Point de vue TechFlow
La reprise de jeudi repose sur deux piliers : d’une part, la signature de l’accord entre les États-Unis et l’Iran, qui a libéré la prime géopolitique ; d’autre part, la hausse concrète des titres liés aux semi-conducteurs, qui confirme que la thématique IA reste pleinement opérante. Ces deux logiques sont valides, mais leur durée de vie diffère. La prime géopolitique est ponctuelle : elle est entièrement réalisée dès la signature de l’accord. En cas de revers iranien ultérieur, le marché réagira plus rapidement et plus violemment qu’au premier épisode.

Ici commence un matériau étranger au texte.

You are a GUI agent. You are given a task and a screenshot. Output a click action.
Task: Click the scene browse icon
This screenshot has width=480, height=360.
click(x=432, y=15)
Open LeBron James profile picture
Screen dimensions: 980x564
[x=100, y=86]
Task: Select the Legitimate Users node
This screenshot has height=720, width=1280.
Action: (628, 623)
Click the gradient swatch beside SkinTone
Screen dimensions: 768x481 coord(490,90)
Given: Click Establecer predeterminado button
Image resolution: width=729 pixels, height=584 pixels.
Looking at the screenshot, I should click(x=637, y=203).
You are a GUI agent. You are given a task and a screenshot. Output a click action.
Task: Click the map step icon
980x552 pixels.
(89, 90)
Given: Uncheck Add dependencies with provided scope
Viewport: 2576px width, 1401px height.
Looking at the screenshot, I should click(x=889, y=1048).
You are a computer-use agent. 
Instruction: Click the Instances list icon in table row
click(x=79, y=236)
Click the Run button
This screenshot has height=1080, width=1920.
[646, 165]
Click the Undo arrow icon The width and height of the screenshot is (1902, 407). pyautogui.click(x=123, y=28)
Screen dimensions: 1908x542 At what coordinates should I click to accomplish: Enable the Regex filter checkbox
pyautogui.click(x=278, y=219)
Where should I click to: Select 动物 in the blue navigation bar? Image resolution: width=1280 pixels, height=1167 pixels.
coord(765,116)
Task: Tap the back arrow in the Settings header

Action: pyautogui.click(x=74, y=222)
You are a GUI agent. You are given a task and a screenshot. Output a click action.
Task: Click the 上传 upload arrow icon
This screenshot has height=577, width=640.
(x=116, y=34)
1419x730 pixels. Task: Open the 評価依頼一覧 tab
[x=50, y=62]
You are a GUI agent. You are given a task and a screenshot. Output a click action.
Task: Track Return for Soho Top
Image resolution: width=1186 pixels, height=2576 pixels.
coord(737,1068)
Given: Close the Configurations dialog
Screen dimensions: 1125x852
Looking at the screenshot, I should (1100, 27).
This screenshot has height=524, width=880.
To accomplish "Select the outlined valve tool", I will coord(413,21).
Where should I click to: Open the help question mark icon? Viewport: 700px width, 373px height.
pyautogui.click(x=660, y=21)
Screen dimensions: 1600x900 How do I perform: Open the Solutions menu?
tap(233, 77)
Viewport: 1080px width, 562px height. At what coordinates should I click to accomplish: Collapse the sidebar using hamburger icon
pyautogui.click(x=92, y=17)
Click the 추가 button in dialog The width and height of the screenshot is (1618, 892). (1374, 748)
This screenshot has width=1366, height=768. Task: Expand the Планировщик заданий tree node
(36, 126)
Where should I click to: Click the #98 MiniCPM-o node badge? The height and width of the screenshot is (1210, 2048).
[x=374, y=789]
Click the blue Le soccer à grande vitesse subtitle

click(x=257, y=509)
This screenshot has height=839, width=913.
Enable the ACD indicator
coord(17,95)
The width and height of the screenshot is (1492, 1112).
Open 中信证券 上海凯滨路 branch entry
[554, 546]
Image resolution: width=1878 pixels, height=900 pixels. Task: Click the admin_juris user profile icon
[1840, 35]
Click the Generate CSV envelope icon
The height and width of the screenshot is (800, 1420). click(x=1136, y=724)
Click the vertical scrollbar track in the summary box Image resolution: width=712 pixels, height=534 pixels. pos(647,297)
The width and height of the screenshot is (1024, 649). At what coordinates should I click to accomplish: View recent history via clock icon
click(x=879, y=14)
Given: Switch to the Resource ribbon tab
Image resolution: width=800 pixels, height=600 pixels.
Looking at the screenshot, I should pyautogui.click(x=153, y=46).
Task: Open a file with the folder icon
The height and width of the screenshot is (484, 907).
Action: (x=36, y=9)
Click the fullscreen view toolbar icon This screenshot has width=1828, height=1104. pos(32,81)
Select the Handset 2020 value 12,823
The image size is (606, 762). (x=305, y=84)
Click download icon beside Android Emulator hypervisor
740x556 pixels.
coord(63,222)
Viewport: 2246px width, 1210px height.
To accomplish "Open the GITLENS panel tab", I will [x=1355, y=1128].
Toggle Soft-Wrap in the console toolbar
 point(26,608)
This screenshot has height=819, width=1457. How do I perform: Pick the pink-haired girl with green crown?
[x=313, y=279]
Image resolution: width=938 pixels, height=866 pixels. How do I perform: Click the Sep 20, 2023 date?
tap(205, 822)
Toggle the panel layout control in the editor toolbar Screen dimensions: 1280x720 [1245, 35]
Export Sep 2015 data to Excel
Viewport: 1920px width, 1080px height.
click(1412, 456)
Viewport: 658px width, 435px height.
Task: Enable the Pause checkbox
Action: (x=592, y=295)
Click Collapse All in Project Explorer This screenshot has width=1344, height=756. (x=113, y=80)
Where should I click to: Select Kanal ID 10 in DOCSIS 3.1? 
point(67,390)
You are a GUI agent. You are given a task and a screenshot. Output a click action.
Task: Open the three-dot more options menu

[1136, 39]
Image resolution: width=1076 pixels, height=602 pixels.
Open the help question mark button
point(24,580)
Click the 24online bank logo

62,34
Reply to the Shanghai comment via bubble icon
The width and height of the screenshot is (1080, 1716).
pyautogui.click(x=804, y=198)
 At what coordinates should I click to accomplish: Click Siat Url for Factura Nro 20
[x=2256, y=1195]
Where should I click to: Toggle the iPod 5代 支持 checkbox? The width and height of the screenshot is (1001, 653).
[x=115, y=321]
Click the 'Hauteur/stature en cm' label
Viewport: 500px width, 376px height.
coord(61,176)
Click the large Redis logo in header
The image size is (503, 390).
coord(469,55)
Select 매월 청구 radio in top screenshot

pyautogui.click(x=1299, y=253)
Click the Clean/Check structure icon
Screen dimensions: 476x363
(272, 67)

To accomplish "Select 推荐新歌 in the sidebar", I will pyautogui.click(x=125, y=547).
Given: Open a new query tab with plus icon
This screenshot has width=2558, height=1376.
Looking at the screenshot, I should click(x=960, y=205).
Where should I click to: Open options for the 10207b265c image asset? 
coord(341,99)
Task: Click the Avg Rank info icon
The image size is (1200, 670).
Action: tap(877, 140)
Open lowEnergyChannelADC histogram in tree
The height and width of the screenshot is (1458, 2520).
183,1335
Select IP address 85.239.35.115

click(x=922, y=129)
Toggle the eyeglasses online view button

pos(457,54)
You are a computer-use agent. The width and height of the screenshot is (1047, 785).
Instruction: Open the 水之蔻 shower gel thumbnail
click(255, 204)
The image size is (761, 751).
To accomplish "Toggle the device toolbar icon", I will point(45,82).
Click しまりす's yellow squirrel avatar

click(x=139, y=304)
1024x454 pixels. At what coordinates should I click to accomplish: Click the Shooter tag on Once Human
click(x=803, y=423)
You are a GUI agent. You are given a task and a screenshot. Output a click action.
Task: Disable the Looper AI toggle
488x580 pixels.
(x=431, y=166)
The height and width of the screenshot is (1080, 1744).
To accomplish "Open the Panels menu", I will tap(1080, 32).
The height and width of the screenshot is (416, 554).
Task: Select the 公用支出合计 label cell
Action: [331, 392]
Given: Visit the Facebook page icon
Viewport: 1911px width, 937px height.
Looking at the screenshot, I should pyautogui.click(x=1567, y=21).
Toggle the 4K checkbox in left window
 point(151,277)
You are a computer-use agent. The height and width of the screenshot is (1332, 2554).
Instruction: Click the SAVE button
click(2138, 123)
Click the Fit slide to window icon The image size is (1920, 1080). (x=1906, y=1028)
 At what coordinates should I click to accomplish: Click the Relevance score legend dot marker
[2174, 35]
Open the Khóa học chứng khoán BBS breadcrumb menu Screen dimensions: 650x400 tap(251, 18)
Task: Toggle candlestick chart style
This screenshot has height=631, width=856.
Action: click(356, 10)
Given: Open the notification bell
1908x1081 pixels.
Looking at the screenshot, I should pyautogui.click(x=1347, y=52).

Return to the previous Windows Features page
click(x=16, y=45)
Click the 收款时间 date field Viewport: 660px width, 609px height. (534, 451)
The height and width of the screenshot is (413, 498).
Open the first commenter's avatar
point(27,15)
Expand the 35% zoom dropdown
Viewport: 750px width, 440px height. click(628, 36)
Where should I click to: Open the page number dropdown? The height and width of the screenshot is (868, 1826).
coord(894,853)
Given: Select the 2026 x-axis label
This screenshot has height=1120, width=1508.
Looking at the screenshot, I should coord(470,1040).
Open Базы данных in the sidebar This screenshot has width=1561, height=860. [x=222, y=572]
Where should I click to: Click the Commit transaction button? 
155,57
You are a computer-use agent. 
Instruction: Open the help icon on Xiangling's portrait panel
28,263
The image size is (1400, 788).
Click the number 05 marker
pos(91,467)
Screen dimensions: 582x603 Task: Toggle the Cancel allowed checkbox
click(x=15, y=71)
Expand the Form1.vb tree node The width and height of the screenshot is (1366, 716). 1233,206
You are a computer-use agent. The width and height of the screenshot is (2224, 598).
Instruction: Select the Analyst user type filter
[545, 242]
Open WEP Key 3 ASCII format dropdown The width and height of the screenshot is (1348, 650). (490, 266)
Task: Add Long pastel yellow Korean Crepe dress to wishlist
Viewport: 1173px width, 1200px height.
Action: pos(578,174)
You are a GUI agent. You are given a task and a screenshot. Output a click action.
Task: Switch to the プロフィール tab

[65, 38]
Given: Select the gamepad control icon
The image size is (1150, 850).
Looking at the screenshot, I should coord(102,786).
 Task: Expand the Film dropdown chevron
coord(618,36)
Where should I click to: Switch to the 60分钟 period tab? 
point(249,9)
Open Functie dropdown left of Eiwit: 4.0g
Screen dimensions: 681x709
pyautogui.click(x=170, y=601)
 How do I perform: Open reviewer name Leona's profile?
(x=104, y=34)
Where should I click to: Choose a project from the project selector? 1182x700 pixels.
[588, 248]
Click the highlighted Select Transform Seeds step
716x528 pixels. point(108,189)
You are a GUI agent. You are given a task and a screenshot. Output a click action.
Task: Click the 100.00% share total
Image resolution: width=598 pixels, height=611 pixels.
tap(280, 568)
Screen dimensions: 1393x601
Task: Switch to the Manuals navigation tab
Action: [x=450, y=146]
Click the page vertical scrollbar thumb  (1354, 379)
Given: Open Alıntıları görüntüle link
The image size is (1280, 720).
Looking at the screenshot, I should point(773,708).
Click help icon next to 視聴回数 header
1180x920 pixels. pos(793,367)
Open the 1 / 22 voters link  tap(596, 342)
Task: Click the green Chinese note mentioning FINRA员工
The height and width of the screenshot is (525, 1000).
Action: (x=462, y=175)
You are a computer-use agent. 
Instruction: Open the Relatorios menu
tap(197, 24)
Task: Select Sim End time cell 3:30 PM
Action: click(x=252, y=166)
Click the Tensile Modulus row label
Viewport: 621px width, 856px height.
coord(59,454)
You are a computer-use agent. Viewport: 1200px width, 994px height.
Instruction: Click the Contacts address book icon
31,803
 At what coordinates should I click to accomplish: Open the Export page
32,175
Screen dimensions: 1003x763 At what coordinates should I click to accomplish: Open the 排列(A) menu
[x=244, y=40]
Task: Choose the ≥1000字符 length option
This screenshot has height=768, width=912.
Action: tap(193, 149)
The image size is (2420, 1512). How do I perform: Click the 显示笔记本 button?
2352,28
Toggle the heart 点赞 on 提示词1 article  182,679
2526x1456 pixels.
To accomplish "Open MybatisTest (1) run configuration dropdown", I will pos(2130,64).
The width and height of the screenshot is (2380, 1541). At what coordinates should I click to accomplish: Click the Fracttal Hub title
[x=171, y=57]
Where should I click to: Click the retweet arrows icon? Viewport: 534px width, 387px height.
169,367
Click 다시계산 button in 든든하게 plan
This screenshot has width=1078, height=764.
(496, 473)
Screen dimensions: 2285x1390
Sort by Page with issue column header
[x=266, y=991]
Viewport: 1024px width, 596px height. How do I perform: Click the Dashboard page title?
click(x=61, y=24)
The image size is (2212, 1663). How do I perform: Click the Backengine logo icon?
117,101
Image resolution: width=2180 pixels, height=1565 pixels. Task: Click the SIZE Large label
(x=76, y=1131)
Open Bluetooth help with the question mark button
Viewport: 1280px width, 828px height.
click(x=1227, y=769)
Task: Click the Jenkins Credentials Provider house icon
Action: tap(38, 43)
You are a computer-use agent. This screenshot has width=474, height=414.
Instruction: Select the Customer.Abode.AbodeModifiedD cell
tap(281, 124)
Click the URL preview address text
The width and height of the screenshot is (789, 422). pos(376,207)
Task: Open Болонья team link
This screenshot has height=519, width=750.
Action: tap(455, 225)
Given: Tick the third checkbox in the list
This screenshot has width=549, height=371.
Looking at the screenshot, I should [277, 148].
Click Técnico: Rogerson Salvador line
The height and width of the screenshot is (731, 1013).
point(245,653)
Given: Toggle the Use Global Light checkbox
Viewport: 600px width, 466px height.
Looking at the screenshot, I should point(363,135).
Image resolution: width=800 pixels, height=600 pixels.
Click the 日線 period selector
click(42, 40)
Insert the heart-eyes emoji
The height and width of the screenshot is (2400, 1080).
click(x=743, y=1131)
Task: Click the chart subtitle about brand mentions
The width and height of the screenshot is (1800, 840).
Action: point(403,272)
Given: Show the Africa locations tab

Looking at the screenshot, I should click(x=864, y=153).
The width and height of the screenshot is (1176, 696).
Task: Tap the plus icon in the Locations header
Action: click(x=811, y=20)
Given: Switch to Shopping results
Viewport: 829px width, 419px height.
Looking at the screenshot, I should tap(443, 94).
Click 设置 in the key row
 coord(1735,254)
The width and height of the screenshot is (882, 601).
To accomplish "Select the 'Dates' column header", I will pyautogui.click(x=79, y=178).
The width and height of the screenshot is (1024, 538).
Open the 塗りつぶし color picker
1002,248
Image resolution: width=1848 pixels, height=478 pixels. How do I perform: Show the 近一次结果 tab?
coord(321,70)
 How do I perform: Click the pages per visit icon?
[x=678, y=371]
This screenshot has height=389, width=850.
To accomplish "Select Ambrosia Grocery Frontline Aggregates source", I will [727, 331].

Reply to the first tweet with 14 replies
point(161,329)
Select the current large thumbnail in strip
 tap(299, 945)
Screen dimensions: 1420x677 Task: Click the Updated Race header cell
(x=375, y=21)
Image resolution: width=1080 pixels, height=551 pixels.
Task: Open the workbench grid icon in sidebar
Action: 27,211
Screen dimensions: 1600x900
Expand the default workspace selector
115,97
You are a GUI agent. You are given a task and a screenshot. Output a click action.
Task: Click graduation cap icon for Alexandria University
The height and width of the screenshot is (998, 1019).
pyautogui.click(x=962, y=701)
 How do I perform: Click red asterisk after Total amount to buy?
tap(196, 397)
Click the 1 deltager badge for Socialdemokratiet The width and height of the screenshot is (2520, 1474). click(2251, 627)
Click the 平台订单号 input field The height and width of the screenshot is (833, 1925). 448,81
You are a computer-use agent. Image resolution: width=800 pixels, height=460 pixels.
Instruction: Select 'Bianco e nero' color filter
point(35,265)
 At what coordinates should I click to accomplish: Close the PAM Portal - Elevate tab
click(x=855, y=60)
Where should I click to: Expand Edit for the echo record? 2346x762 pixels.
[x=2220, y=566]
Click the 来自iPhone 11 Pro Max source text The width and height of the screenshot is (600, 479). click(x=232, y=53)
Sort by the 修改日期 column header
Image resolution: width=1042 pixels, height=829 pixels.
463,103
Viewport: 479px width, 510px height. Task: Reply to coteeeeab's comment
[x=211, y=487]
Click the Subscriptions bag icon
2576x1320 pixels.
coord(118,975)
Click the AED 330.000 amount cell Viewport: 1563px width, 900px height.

La logique sous-jacente aux valeurs semi-conducteurs est plus durable : la hausse coordonnée d’Intel, SanDisk et Micron illustre la largeur sectorielle de cette journée, et confirme que la valorisation des dépenses en capital liées à l’IA repose sur des fondamentaux solides. Derrière les deux séances baissières de SpaceX se cache un nouvel élément : si l’émission de 20 milliards de dollars d’obligations vient à se concrétiser, la pression de financement et les craintes de dilution deviendront des facteurs de pression structurelle sur le cours de l’action, bien au-delà d’un simple ajustement de valorisation. La publication des données PCE la semaine prochaine constituera le test le plus immédiat : si ces chiffres dépassent à nouveau les attentes, la hausse des taux en septembre passerait d’une simple probabilité à un consensus quasi général, et la reprise de jeudi ne serait alors qu’un simple « coup de respiration » ; si, en revanche, les données s’avèrent plus faibles que prévu, le marché pourrait réévaluer très rapidement ses anticipations de baisse des taux — plus vite encore que ne l’anticipent la plupart des observateurs.